Josephus tells also of another Eleazar, who, at the time when the Jews took the fortress of Masada by treachery, was the governor of the Temple. He was the son of Ananias, the High Priest, and was a very bold youth. He “persuaded those that officiated in the divine service to receive no gift or sacrifice from any foreigner. And this,” adds Josephus, “was the true beginning of our war with the Romans; for they rejected the sacrifice of Cæsar on this account.”
The real leader in this early Jewish war was, however, Flavius Josephus, the historian. After the destruction of the army of Cestius Gallus in A.D. 66, the patriots precipitated a revolution, and Josephus was sent to organize the defense of Galilee. He led in the desperate struggle against Vespasian, but fell into the hands of the Romans after the fall of the stronghold of Jotapata and the subsequent massacre there. He saved himself by predicting the future elevation of Vespasian to the imperial throne. He was present in the Roman army at the destruction of Jerusalem, and accompanied Titus to Rome, where he resided for the rest of his life. He was a great leader, and Salathiel in his exploits often seems to personate him.

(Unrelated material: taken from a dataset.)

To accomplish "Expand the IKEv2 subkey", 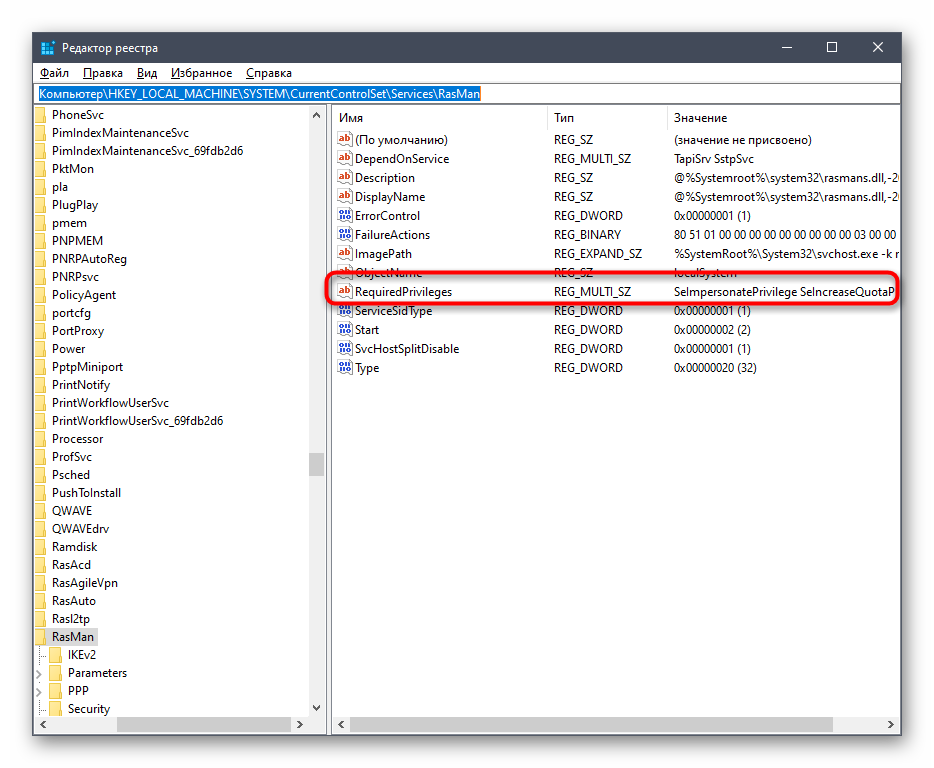I will tap(40, 655).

[14]—page 64. Onias is not brought forward as a historical character, but as the representative of a class of Jews who were equally treacherous in their dealings with their patriotic countrymen and with the Romans. He appears as one of the marplots of the history—the personification of hatred and malice—from this council of war until the final catastrophe, when he dies by the hand of Jubal. The speech which the writer puts in his mouth was, however, undoubtedly suggested by the remarkable oration, recorded by Josephus (Bk. II., ch. xvi.), which Agrippa (the same mentioned in the Acts) addressed to the Jews, in the gallery adjoining the Temple and in the presence of his sister Bernice, who was above in the palace of the Asmoneans, and in which he sought to dissuade the people from going to war with their oppressors. In this speech of Agrippa we have “an authentic account of the extent and strength of the Roman empire when the Jewish war began,” from which becomes the more apparent the madness that hurried the Jews to their final destruction.
[15]—page 70. In these foreglimpses of national doom, the representative character of Salathiel is brought out and the sense of his own personal doom, as the arch-crucifier of Jesus, deepened.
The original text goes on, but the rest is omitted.